--- SUPPLIED INFORMATION ---
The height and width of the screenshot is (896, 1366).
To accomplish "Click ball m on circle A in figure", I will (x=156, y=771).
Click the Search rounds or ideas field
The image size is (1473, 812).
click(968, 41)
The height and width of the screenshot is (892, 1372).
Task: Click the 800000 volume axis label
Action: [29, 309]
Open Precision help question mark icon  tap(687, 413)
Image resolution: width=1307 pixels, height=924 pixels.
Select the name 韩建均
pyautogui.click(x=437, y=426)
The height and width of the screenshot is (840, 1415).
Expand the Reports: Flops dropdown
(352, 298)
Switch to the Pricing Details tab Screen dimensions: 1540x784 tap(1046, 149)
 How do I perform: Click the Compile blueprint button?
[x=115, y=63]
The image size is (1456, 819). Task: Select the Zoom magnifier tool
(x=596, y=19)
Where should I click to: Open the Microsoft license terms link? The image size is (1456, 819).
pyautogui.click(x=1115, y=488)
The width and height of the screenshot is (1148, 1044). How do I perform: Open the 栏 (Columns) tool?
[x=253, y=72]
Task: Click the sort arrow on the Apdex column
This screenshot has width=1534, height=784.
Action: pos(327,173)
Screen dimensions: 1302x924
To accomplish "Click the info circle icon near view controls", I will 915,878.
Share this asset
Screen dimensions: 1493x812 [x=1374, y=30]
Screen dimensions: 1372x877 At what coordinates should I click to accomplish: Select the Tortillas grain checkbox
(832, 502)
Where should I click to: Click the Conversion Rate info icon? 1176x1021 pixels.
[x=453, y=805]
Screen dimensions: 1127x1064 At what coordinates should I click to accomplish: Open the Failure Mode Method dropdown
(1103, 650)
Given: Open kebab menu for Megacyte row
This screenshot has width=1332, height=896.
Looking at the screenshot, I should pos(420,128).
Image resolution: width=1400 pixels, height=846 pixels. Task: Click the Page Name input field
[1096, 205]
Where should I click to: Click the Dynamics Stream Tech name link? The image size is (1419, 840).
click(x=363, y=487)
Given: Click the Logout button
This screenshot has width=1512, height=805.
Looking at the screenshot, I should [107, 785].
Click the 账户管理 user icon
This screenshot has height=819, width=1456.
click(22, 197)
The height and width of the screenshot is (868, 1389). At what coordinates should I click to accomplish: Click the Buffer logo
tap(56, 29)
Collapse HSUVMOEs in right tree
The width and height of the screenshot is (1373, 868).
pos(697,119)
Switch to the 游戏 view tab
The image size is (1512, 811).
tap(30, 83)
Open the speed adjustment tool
---
ABOUT THIS TASK - Write every entry out again. Leave each one exactly as it is.

FINISHED TASK -
The height and width of the screenshot is (896, 1366).
To accomplish "Click ball m on circle A in figure", I will (x=156, y=771).
Click the Search rounds or ideas field
The image size is (1473, 812).
click(968, 41)
The height and width of the screenshot is (892, 1372).
Task: Click the 800000 volume axis label
Action: [29, 309]
Open Precision help question mark icon  tap(687, 413)
Image resolution: width=1307 pixels, height=924 pixels.
Select the name 韩建均
pyautogui.click(x=437, y=426)
The height and width of the screenshot is (840, 1415).
Expand the Reports: Flops dropdown
(352, 298)
Switch to the Pricing Details tab Screen dimensions: 1540x784 tap(1046, 149)
 How do I perform: Click the Compile blueprint button?
[x=115, y=63]
The image size is (1456, 819). Task: Select the Zoom magnifier tool
(x=596, y=19)
Where should I click to: Open the Microsoft license terms link? The image size is (1456, 819).
pyautogui.click(x=1115, y=488)
The width and height of the screenshot is (1148, 1044). How do I perform: Open the 栏 (Columns) tool?
[x=253, y=72]
Task: Click the sort arrow on the Apdex column
This screenshot has width=1534, height=784.
Action: pos(327,173)
Screen dimensions: 1302x924
To accomplish "Click the info circle icon near view controls", I will 915,878.
Share this asset
Screen dimensions: 1493x812 [x=1374, y=30]
Screen dimensions: 1372x877 At what coordinates should I click to accomplish: Select the Tortillas grain checkbox
(832, 502)
Where should I click to: Click the Conversion Rate info icon? 1176x1021 pixels.
[x=453, y=805]
Screen dimensions: 1127x1064 At what coordinates should I click to accomplish: Open the Failure Mode Method dropdown
(1103, 650)
Given: Open kebab menu for Megacyte row
This screenshot has width=1332, height=896.
Looking at the screenshot, I should pos(420,128).
Image resolution: width=1400 pixels, height=846 pixels. Task: Click the Page Name input field
[1096, 205]
Where should I click to: Click the Dynamics Stream Tech name link? The image size is (1419, 840).
click(x=363, y=487)
Given: Click the Logout button
This screenshot has width=1512, height=805.
Looking at the screenshot, I should [107, 785].
Click the 账户管理 user icon
This screenshot has height=819, width=1456.
click(22, 197)
The height and width of the screenshot is (868, 1389). At what coordinates should I click to accomplish: Click the Buffer logo
tap(56, 29)
Collapse HSUVMOEs in right tree
The width and height of the screenshot is (1373, 868).
pos(697,119)
Switch to the 游戏 view tab
The image size is (1512, 811).
tap(30, 83)
Open the speed adjustment tool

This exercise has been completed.